Challenges:
1. Restate word for word the part of the Henry Syverson biography from "Syverson attended the" up to and including "Baker (Sad Sack).".
2. Please quote the lines of the records from the line with "Task: Open the SOLIDWORKS" up to and including the line with "I will 12,166.", and nothing else.

Henry Syverson (5 October 1918 in Pine Bush, New York – 12 August 2007 in Pine Bush, New York) was an American cartoonist and illustrator, who contributed cartoons regularly to The Saturday Evening Post, This Week and many other periodicals. In World War II PFC Hank Syverson served with the US Army on Okinawa.

Syverson attended the Walt Disney Animation Studios in the company of many animators destined for fame in magazine cartooning - there were Sam Cobean and Eldon Dedini. Some graduated to syndicated fame, such as Walt Kelly (Pogo), Hank Ketcham (Dennis the Menace) and George Baker (Sad Sack).

External links
Will Finn blog
Gallery of cartoons

Publications
Post Scripts from the Saturday Evening Post -  John Bailey, Henry Syverson (Philadelphia, Macrae Smith, 1952)

Listed entries:
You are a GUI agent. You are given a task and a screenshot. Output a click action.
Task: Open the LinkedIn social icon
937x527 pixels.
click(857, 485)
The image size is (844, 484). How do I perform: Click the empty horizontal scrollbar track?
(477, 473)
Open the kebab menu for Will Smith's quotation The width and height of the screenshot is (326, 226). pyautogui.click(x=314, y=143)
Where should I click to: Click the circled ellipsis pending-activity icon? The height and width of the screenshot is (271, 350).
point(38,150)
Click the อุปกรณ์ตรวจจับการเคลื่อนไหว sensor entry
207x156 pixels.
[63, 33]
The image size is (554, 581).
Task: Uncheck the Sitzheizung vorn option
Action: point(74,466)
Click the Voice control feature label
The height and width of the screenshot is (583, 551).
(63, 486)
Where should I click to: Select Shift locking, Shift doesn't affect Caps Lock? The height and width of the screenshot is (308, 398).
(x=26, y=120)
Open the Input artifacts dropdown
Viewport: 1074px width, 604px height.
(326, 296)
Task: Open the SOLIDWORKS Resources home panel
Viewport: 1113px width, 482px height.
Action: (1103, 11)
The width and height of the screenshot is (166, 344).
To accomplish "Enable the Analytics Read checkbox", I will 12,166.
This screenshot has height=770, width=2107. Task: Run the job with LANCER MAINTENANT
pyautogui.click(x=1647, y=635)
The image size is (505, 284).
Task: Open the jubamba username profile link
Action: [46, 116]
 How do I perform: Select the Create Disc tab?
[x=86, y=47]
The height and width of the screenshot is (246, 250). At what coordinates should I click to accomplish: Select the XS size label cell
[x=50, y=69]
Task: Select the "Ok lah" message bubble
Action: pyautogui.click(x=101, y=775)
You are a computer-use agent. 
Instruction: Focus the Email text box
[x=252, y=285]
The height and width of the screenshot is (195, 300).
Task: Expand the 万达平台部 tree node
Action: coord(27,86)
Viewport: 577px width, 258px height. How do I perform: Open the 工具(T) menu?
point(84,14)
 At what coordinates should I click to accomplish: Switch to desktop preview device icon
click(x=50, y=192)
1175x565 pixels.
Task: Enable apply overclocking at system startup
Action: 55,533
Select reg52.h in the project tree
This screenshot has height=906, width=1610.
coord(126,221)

Full solutions:
1.
Syverson attended the Walt Disney Animation Studios in the company of many animators destined for fame in magazine cartooning - there were Sam Cobean and Eldon Dedini. Some graduated to syndicated fame, such as Walt Kelly (Pogo), Hank Ketcham (Dennis the Menace) and George Baker (Sad Sack).

2.
Task: Open the SOLIDWORKS Resources home panel
Viewport: 1113px width, 482px height.
Action: (1103, 11)
The width and height of the screenshot is (166, 344).
To accomplish "Enable the Analytics Read checkbox", I will 12,166.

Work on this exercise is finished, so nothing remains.